I dried off and brushed my teeth. I broke down and turned on the air conditioning before going into my closet and pulling out the box I needed. I had everything fairly well organized, so I found the pipe rather quickly. I checked my filing cabinet, placed my pocket book in my safe, and generally made sure everything was neat and organized while I was still lucid. My day planner showed that I had no pressing appointments for a couple of days, I added in the date of the looming aids test and placed my anti-viral medications in the medicine cabinet. I would count them out into a plastic daily pill dispenser later, I couldn't bring myself to even think about it at that particular time. Finally, I set down on the couch with an old library card, one of my Grandmother's old plastic placemats (It was of those Thanksgiving/Christmas ones, where you could flip it over depending on the Holiday,) my pipe, my newly acquired screen, my cigarettes, and Kalvin's meth.


	2. Chapter 2

All love is conditional in some way. We love people because they give us what we need, even if they don't realize it. Unfortunately, the only kind of love that is even partially unconditional is the unrequited kind. Why was I thinking about this? My teeth felt like they were disintegrating in my mouth.

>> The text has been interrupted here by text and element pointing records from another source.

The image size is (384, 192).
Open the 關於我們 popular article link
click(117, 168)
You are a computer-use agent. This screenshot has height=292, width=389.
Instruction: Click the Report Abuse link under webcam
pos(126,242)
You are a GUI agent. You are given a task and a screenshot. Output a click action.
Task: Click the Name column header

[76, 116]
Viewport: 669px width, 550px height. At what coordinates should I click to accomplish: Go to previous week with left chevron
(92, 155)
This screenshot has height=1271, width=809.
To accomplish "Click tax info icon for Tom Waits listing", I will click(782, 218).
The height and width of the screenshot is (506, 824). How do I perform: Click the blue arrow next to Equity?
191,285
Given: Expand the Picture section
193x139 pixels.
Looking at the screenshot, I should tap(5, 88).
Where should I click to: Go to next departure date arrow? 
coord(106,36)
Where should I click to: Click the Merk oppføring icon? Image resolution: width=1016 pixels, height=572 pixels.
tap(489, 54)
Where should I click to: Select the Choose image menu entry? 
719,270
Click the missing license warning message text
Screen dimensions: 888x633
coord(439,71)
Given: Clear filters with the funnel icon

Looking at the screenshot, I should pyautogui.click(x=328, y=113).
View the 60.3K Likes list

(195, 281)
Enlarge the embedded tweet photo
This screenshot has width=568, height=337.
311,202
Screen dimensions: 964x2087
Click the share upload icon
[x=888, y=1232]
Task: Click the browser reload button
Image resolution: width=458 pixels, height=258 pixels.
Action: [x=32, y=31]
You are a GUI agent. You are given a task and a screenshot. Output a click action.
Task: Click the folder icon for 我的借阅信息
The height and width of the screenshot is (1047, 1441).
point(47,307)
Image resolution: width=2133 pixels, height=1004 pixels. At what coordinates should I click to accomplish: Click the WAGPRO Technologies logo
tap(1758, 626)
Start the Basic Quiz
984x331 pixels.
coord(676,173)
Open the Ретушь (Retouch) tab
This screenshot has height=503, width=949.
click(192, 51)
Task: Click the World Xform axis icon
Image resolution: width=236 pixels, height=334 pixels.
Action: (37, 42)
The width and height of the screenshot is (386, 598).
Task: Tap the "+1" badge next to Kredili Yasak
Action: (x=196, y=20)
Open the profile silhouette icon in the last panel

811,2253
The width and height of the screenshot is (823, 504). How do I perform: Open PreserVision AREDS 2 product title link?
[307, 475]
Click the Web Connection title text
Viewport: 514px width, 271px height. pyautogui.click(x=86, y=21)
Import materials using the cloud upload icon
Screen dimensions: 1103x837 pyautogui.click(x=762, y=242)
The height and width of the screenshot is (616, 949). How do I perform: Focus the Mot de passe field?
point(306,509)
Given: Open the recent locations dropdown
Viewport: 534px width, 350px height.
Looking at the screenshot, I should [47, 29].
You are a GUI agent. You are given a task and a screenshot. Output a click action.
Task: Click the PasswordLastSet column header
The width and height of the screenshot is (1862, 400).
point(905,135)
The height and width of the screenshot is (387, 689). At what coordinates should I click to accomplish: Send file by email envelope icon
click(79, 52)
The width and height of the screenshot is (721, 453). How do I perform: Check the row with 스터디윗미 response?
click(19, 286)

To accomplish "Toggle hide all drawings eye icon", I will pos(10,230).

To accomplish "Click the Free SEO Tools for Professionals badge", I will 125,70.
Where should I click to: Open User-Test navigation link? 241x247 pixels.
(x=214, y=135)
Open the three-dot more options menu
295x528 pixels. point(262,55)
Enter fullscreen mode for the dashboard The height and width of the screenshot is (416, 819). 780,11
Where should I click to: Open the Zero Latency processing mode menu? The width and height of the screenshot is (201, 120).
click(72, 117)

I brought the pipe to my lips and held the flame to the bowl. For some reason, the sizzling sound was deafening. When I could taste the acrid smoke on my tongue, I took a deeper breathe and filled my lungs. The phlegmy coughing came almost immediately. I dropped the pipe onto my coffee table, gasping, desperately trying to catch my breath. The euphoria was so sudden that it scared me. I took another hit.

It seemed like I had been staring at the ceiling for hours but when I checked my cell phone, I realized that I had only been home for about twenty minutes. It was frightening and exhilarating, I was seeing everything so clearly but I knew I really wasn't. I took another hit. As I pulled air through the pipe, it made a slight whistling sound as more of the powder caught and miniscule plumes of smoke rose up over the bowl. I quickly capped it with my lighter, burning my thumb in the process, and took another deep breath. It wasn't a pleasant sensation, it felt like breathing in razor blades and it was all I could do not to double over, coughing and spitting.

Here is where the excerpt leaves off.